Music Leader with Young Participant, playing clarinet
Orchestras for All

As part of the nomination process for the National Orchestra for All, we gather information from nominating teachers on young people's musical ability and a wide range of information on the challenges they face in accessing music-making opportunities. Each year we create a brand-new instrumentation template to reflect this, tailoring the parts to suit the ability levels and additional support needs of each member of the orchestra. Considering social skills and experiences, ensemble experience, and balancing accessibility and skill level with stretch and challenge, we allocate parts and seats individually to try to ensure the best possible musical experience. This process is carried out through face-to-face team discussion and the involvement of our orchestral tutor teams. We identify difficult passages in advance and provide the young musicians with highlighted parts and a supporting music learning pack to assist them in their preparation for the start of the Summer Course.

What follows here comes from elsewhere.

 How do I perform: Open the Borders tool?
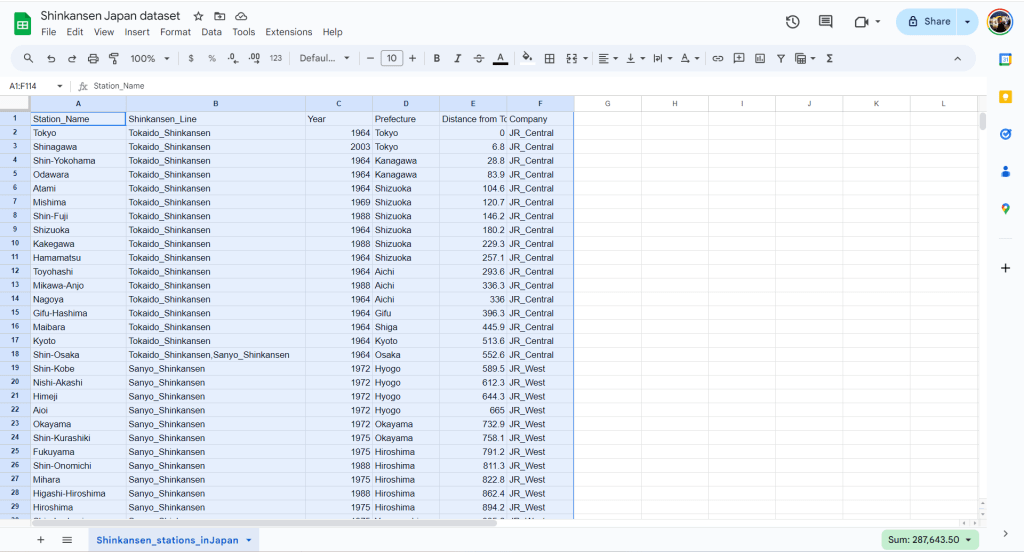point(549,58)
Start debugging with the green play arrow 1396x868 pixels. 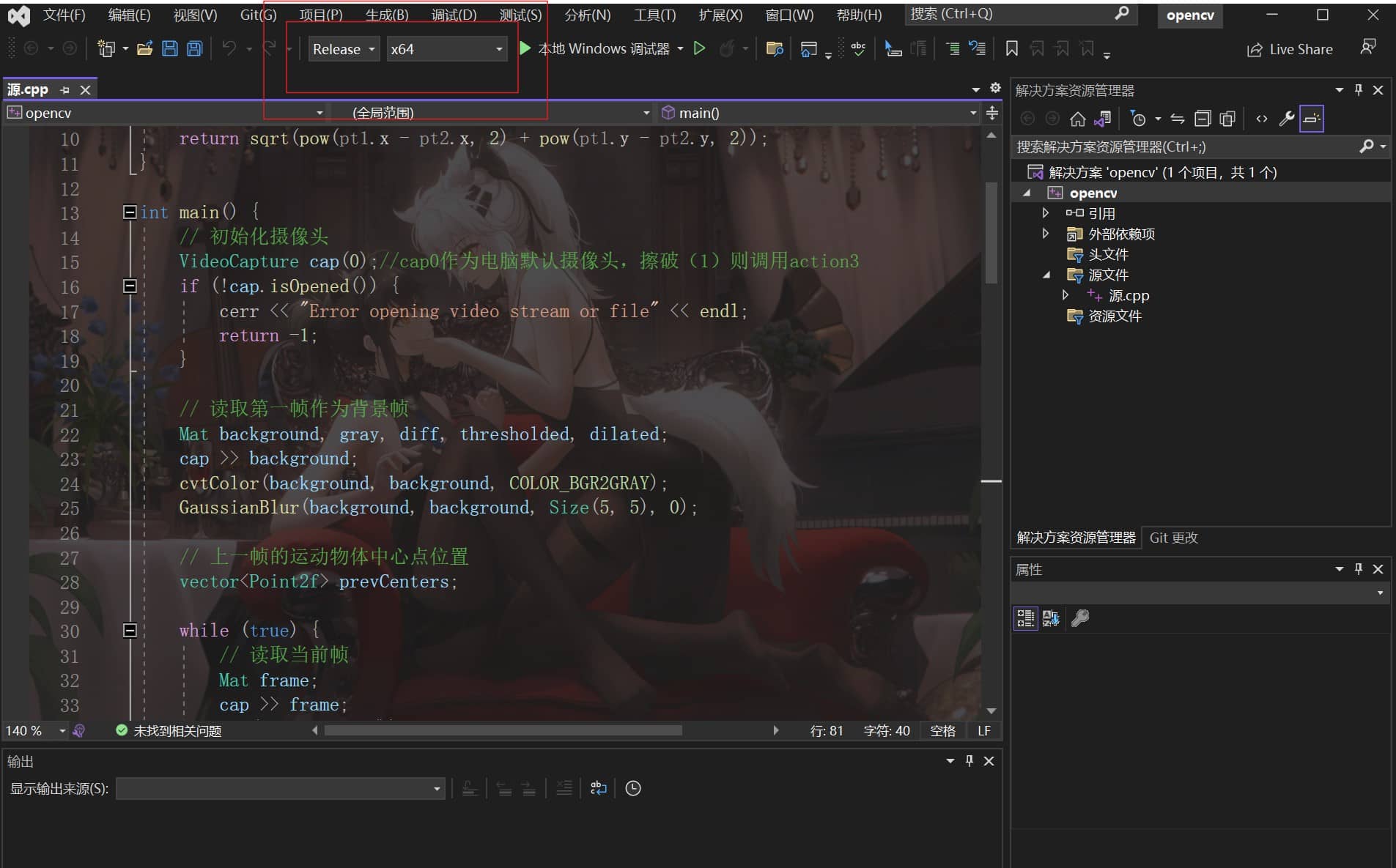tap(525, 48)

Aside from traditional full and sectional rehearsals, we offer a range of musical activities which develop core musical skills. For example, our November 2017 Winter Sessions facilitated NOFA members to collaboratively and aurally compose music inspired by dance and movement, without written music. This helps make music accessible for those who find notated repertoire most challenging and takes account of the young people’s different starting points in music. Similarly, one of our Summer Course 2018 pieces, a Ghanaian song, was taught to all players aurally, without the use of notated music. 

Taken from Orchestras for All


Drake Music: Music sessions involving young musicians with additional needs commonly have an increased time allowance, both to ensure personal comfort and to enable individuals to work towards personal and musical outcomes in an unhurried atmosphere.

Example: A school is running an accessible music course for its Key Stage 4 class. The majority of the young musicians have physical impairments and many of them use a VOCA to communicate. The music leader plans the weekly lessons around a 'whole morning' delivery time. This enables enough time for a 30 minute comfort break as well as sufficient time for the class to fully access the practical activities, carry out assessment tasks and express their opinions independently.